ACTIVITY
The answer must be every line below that holds the word "Qarabağ".

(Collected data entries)
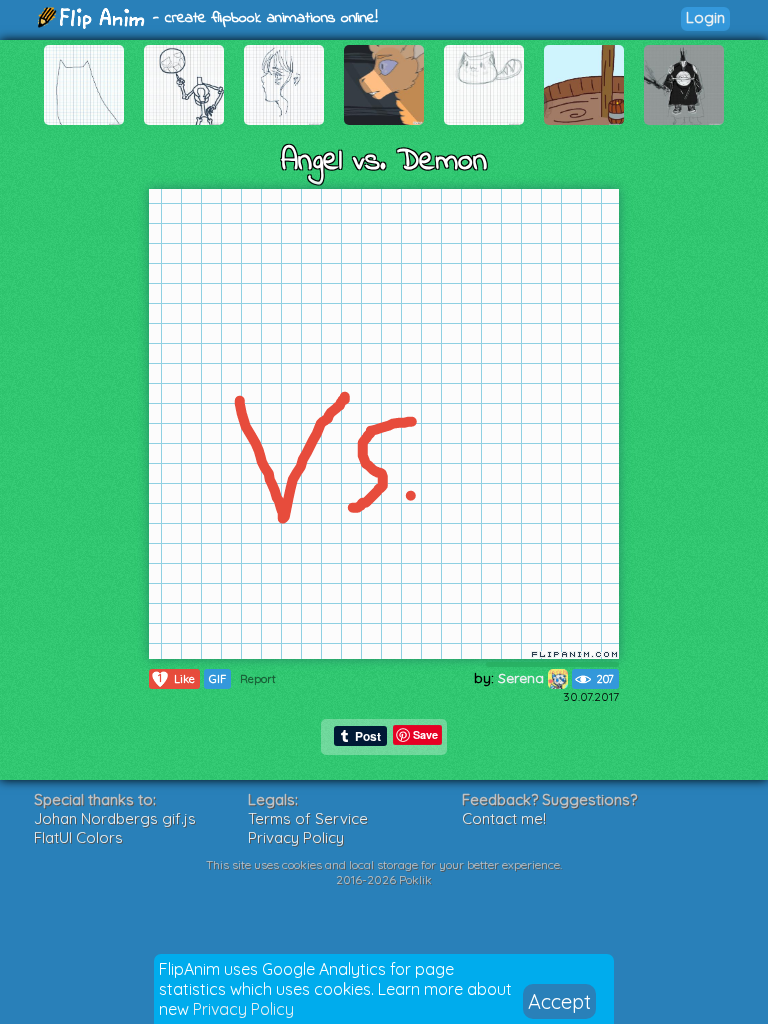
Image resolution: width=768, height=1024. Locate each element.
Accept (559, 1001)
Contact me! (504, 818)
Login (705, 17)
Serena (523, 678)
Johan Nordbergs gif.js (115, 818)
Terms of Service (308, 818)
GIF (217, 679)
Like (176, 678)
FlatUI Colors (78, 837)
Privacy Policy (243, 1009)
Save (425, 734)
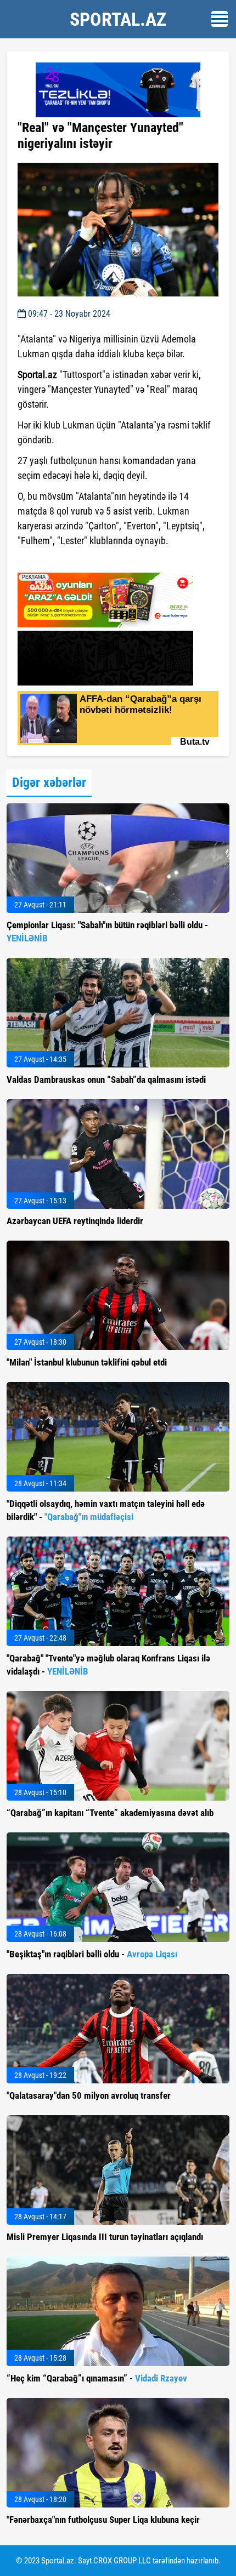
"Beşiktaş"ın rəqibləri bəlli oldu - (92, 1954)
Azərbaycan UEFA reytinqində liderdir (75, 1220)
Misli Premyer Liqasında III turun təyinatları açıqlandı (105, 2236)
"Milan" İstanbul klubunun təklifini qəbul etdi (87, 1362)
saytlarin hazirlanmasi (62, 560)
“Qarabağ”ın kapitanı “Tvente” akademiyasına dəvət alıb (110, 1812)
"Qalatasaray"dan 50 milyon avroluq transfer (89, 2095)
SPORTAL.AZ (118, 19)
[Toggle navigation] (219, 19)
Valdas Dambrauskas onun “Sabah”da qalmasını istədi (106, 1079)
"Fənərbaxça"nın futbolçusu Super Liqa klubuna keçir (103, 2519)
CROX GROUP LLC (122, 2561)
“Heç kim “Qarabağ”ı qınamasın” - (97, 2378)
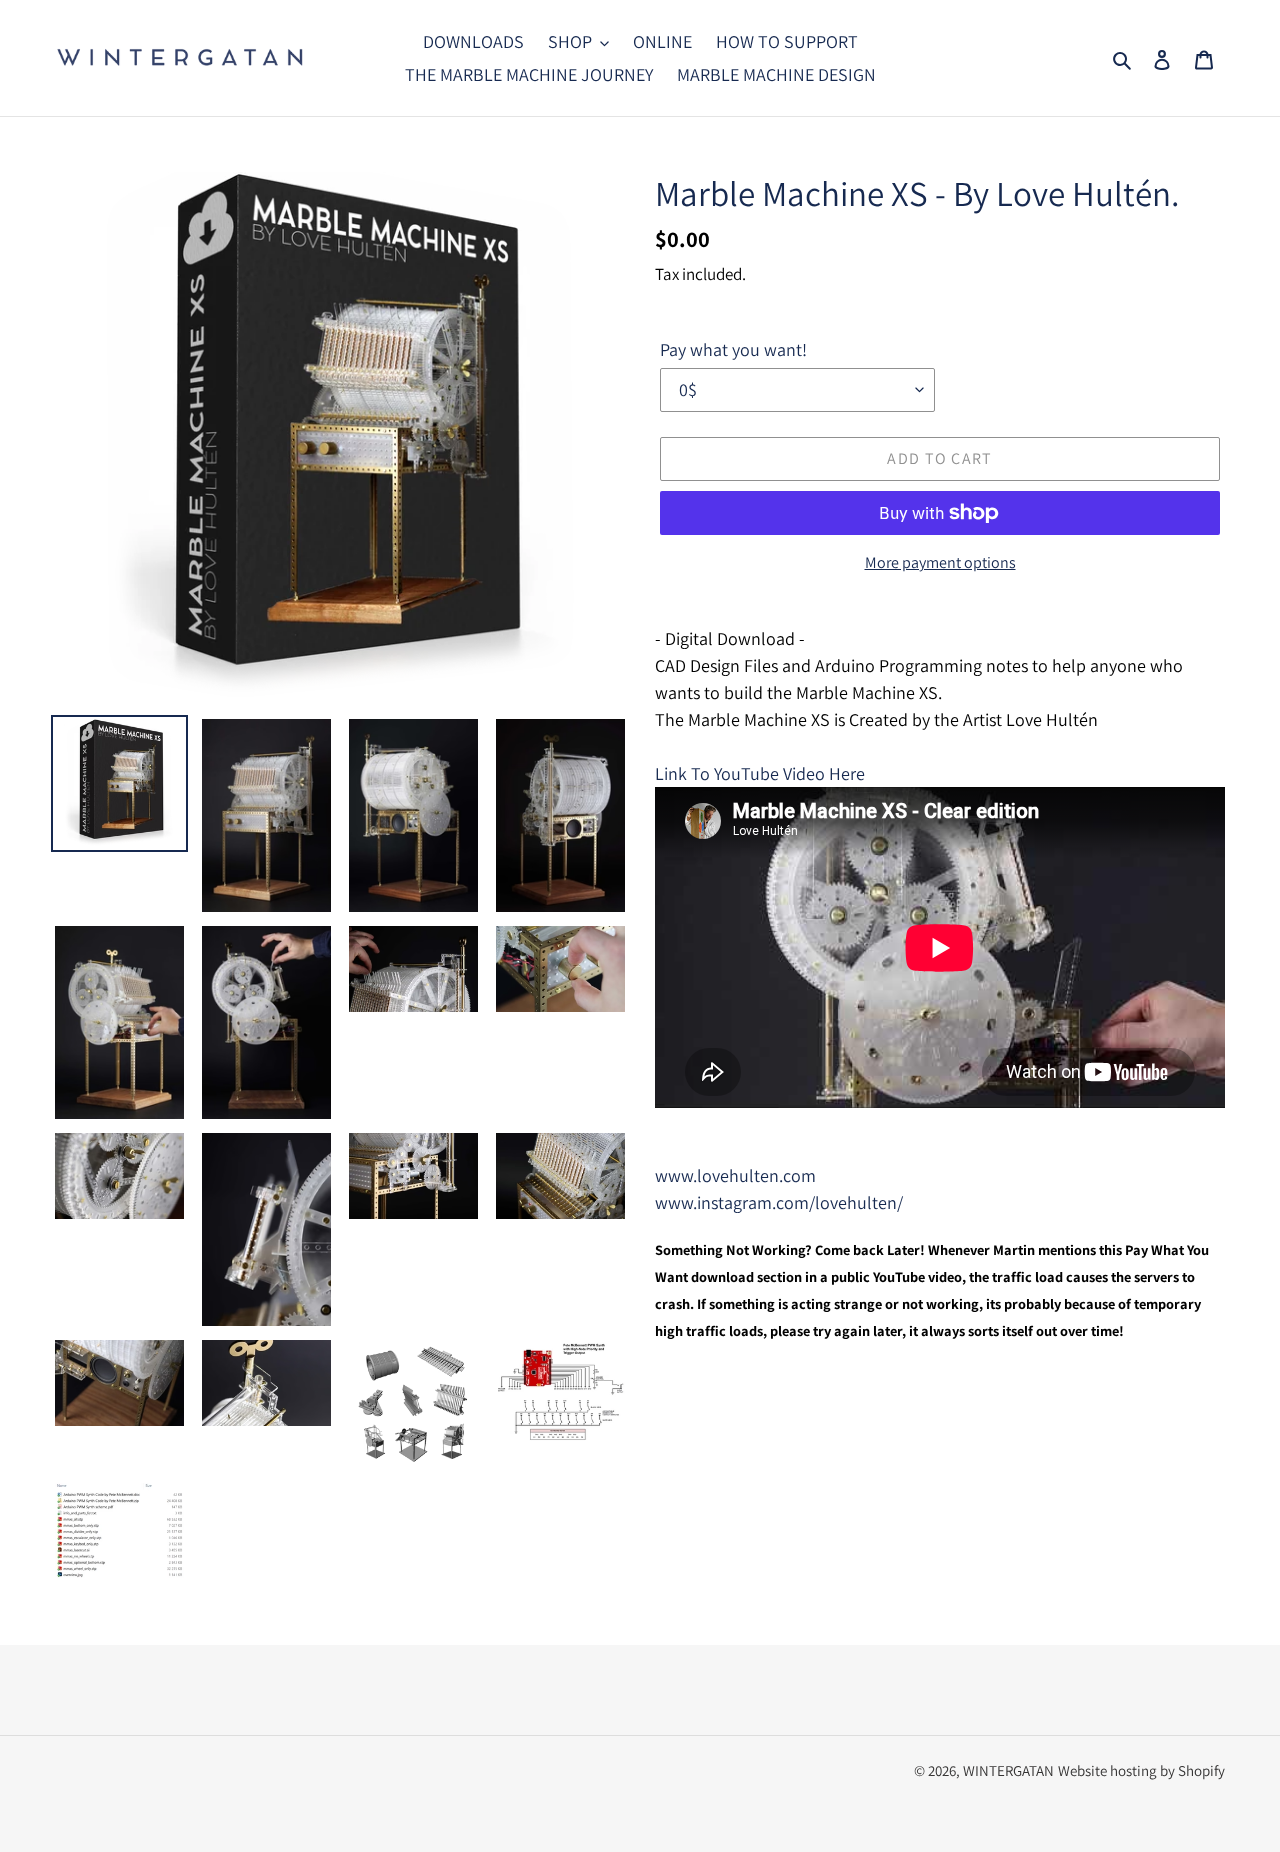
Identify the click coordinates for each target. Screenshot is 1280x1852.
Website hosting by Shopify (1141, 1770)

SOLUTION TO THE PROBLEM
“Qarabağ”ın kapitanı “Tvente” akademiyasına dəvət alıb (110, 1812)
“Heç kim “Qarabağ”ı qınamasın” - (97, 2378)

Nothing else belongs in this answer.